SOAL LATIHAN
1: Jawablah pertanyaan berikut berdasarkan teks tentang Dewi Sartika.
(a) Menurut kutipan di awal teks, perempuan bumi putera tidak boleh melulu bergantung pada siapa?
(b) Apa nama lain Ki Hajar Dewantara yang disebut dalam teks?
(c) Perempuan pelopor pendidikan yang dibicarakan berasal dari tanah mana?
2: Tuliskan lanjutan teks tentang Dewi Sartika, dimulai setelah kalimat terakhirnya.

NGALEUT
TAPAK TILAS
RADEN AYU DEWI SARTIKA
Oleh : Rijal
Jauhari Syahrulloh
Saya ingin
menanamkan kepada perempuan bumi putera,
sebagai perempuan
mereka harus bisa segala-gala.
Agar mereka punya
rasa percaya diri terhadap kemampuannya
dan tidak melulu
bergantung pada suami, apalagi pada belas kasihan orang lain
(Dewi Sartika, pelopor pendidikan kaum
perempuan)
Berbicara
mengenai para pelopor pendidikan di Indonesia, maka tidak akan lepas dari Raden Mas Soewardi Soerjaningrat atau yang sangat
dikenal dengan nama Ki Hajar Dewantara. Namun tidak hanya Ki Hajar Dewantara
yang memiiki peran sebagai pelopor pendidikan di Indonesia, lebih dari satu
abad yang lalu ada seorang perempuan dari tanah Pasundan yang terbatas dalam
banyak hal mengatakan tentang pentingnya pendidikan dan memperjuangkan
pendidikan untuk kaum perempuan.

[Entri Dataset]
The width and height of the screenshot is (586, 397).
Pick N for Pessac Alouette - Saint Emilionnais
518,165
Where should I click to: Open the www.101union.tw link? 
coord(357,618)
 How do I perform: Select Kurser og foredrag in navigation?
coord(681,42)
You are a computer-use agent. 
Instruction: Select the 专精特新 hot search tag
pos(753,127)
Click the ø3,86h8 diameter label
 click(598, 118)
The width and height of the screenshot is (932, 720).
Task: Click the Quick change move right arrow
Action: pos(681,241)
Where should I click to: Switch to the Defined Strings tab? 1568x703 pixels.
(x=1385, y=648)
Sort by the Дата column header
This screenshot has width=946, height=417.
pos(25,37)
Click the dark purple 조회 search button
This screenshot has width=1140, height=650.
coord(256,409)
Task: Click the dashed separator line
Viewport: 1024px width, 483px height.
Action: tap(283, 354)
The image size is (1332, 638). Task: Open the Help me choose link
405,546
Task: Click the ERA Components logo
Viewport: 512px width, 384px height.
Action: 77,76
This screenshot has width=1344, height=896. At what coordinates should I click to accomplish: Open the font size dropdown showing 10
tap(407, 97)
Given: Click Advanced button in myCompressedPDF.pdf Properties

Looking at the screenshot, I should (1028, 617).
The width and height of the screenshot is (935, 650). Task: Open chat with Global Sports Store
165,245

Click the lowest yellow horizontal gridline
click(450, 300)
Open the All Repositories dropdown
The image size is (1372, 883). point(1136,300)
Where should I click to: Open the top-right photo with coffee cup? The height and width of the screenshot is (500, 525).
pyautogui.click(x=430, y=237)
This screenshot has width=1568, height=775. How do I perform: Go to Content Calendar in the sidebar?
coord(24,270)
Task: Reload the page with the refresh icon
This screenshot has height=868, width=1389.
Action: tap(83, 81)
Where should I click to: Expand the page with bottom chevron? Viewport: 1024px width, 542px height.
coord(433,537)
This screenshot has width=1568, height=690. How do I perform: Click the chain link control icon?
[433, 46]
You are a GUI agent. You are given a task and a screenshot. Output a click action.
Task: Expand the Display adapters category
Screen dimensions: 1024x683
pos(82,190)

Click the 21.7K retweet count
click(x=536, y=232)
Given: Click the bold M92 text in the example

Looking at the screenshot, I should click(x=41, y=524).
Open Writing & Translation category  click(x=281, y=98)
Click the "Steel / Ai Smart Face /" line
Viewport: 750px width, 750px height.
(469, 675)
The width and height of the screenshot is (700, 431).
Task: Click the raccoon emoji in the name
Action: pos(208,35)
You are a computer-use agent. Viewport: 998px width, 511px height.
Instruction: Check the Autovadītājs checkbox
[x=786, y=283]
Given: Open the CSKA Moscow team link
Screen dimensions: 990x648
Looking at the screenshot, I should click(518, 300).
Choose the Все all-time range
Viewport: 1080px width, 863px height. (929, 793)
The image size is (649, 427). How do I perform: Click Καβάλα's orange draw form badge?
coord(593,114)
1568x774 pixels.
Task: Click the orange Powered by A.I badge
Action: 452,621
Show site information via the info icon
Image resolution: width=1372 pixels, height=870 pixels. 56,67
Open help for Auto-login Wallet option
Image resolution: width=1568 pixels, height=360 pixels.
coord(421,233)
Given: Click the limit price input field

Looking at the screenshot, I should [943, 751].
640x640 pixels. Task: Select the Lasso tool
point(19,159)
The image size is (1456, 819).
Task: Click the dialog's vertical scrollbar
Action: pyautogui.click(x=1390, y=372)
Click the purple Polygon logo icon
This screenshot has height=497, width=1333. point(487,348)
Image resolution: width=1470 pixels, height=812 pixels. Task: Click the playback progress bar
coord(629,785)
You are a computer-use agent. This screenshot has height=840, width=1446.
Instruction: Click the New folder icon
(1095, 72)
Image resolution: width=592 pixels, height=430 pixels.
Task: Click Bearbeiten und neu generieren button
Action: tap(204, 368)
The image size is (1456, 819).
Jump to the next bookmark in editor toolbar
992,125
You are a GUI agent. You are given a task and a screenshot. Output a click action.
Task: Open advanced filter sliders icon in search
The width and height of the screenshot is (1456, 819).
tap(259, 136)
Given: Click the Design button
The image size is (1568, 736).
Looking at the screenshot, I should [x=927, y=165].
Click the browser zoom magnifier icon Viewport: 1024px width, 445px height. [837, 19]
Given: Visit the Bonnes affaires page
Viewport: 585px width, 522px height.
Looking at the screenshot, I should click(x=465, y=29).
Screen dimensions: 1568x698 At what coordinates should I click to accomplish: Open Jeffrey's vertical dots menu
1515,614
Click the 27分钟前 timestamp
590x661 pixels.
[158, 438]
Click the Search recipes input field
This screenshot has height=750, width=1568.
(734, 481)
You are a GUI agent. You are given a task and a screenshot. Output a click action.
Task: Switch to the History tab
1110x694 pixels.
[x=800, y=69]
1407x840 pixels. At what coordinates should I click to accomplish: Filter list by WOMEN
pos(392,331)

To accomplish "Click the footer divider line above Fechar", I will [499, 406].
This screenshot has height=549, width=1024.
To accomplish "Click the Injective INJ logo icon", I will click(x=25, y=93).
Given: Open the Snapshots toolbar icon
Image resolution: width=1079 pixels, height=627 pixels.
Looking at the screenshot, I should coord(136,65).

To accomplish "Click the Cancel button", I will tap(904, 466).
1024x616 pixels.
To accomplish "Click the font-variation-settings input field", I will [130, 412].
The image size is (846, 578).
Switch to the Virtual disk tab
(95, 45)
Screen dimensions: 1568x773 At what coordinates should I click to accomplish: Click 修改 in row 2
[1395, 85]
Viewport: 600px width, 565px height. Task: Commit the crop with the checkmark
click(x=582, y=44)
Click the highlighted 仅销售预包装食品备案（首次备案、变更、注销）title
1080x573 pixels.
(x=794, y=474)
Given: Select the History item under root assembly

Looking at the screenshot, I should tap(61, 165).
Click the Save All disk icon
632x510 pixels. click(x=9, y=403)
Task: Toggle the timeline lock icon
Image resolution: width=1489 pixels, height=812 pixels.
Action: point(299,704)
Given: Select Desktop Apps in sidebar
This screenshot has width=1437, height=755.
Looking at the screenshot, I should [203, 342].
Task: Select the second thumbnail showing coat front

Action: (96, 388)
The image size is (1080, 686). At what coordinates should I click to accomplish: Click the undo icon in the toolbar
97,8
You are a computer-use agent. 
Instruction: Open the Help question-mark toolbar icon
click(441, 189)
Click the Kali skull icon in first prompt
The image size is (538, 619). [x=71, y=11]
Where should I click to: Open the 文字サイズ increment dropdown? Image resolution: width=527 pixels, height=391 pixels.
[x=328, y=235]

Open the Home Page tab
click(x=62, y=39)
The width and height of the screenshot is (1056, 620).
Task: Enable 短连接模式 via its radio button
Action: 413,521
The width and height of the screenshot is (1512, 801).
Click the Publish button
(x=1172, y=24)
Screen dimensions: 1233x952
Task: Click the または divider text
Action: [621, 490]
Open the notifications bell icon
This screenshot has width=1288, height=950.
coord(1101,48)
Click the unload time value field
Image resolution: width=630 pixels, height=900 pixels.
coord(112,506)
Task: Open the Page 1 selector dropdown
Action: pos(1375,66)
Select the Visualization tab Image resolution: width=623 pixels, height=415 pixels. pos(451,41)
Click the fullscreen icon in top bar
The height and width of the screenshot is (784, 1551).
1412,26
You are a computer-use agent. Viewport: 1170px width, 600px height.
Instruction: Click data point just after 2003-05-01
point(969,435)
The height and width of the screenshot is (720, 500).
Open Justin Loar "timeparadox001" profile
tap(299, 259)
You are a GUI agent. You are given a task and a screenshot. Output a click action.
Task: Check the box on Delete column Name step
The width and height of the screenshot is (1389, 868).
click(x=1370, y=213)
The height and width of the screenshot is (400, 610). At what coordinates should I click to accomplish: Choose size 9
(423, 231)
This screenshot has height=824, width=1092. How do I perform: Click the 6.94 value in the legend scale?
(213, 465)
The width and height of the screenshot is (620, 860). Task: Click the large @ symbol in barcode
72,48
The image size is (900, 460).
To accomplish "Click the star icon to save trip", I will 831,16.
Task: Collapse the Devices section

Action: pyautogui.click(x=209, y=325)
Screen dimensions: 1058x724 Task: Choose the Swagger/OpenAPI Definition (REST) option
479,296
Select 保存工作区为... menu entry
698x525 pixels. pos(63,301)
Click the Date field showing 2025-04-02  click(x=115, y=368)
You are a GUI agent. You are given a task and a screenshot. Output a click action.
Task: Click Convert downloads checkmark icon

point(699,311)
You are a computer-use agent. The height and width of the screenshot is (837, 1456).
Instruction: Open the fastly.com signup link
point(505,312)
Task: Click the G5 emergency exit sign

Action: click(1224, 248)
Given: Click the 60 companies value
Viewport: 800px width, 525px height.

KUNCI JAWABAN
1:
(a) Pada suami, apalagi pada belas kasihan orang lain.
(b) Raden Mas Soewardi Soerjaningrat.
(c) Tanah Pasundan.

2:
RADEN
DEWI SARTIKA
Terlahir dari keluarga priyayi Sunda, tepatnya di Bandung, 4 Desember 1884, putri dari Nyi Raden
Rajapermas dengan Raden Somanagara diberi nama Raden Ayu Dewi Sartika. Meskipun
bertentangan dengan adat pada sat itu, ayah-ibunya bersikukuh menyekolahkan
Dewi Sartika di sekolah Belanda. Ayahnya, Raden Somanagara adalah seorang
pejuang kemerdekaan.
Ketika Dewi berusia sembilan tahun dan masih duduk di kelas
III ELS (Europesche Lagere School), ayahnya diasingkan ke Ternate karena
dituduh terlibat dalam percobaan pembunuhan Bupati Bandung R.A.A. Martanagara
(yang keturunan menak Sumedang) dan beberapa pejabat Belanda di Kota Bandung
pada 1893. Peristiwa itu membuat Dewi harus berhenti sekolah karena teman dan
kerabatnya menjauhi keluarganya. Mereka takut dituduh terlibat dalam peristiwa
itu. Terakhir,
sang ayah yang diasingkan ke Pulau Ternate oleh Pemerintah Hindia Belanda
meninggal dunia di sana.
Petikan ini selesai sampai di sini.